The distinction between 'warm-ups' and 'starters' is that the initial focus of 'warm-ups' may have nothing to do with the event or experience being reviewed, but 'starters' are for starting the reviewing process itself.
Most of the exercises described on the warm-ups page can be turned into 'starters'. The exercises described below go straight into the process of telling the story of the experience. Some of the exercises are game-like but they all involve processing (or in some way re-visiting) the experience that is to be reviewed.
This method demonstrates that no single person has a complete picture of the event. One person sits in the storyteller's chair and starts giving a detailed account of what happened. If any listener thinks the storyteller has omitted any detail, they change places with the storyteller and continue until challenged - and so on. If at any point you want to speed things up, you can (if this facilitator's privilege is claimed in advance) jump ahead in time and continue from a new starting point.
The same as the memory game only backwards. Start with the end of the story. Useful advice is to use the phrase 'and before that ...' to replace 'and then ...'. Challenges for omissions are encouraged as in the memory game. Why use this variation? Greater novelty, interest and fun?
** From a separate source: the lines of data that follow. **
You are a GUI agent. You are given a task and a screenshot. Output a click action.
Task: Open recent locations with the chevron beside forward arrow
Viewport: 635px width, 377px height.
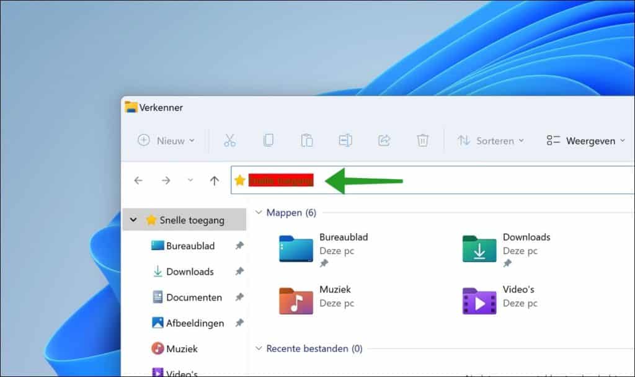click(x=190, y=180)
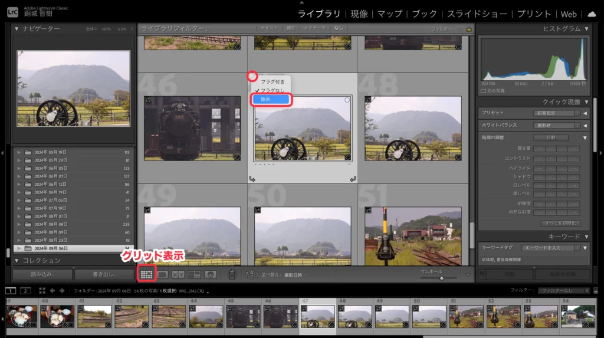Adjust the サムネール size slider
The height and width of the screenshot is (338, 604).
[x=441, y=278]
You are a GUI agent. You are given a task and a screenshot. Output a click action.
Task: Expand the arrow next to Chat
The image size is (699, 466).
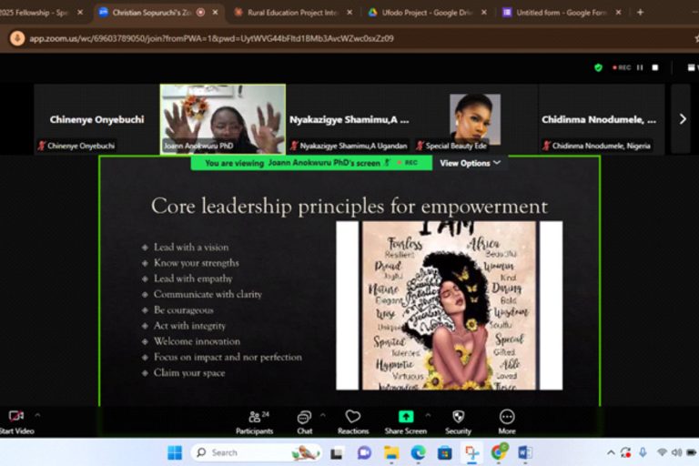pos(322,415)
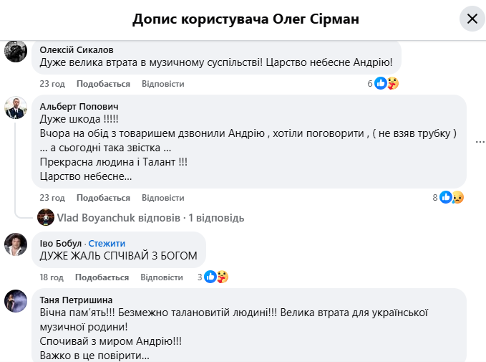Click Vlad Boyanchuk's small avatar
The width and height of the screenshot is (486, 362).
point(46,218)
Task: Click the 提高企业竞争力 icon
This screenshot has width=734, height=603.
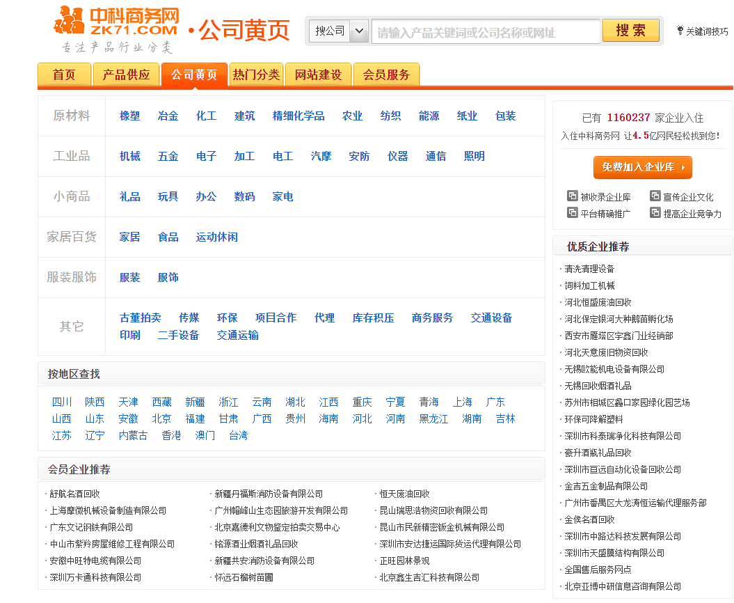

It can be useful for investigating causes (challenges for omissions can help to track down multiple causes). It's easier to control the time i.e. stopping people before they get back to the start is easier than stopping people before they get to the end.
'IT'S HAPPENING AS I SPEAK'
This way of telling the story brings the experience back to life. Each person in turn sits in the storyteller's chair to tell part of the story of a group activity from their own point of view in the present tense. Ensure that the story is shared out so that everyone may contribute. For example, for a group of six people each person tells no more than one-sixth of the whole story. Alternatively, to keep things moving, place a one sentence or one minute maximum on any single contribution, but encourage people to return to the chair to pick up the story at a later stage.
(RE-LIVING THE ACTIVITY)
SAME AND DIFFERENT
This story-telling method emphasises the individually different experiences within a group activity. Following a group activity, one person tells the story of their experience for about one minute. Listeners note down three points that were similar to their own experience, and three points that were different. The next person tells their story based on the three different points which they noted, while listeners record six points as before. Either complete the round, or stop the round and ask each remaining person to read out the items on their 'different' lists.
See 'Like, Unlike' for a variation of this exercise.
FINDING THE BONES
This summarising method helps to identify the essence of a story. In pairs (after a demonstration), one person gives a one or two minute account of the activity, emphasising their feelings and experiences to one or two listeners. The listener(s) then help the speaker to reduce the story to a few sentences, then to one sentence, then to a phrase (or three words), then to one word. The sentence, phrase and word are recorded by the listener and given to the speaker. In new pairs, and in a new role (speakers are now listeners and vice versa) the exercise is repeated. End with three 'rounds': single words, then phrases, then sentences.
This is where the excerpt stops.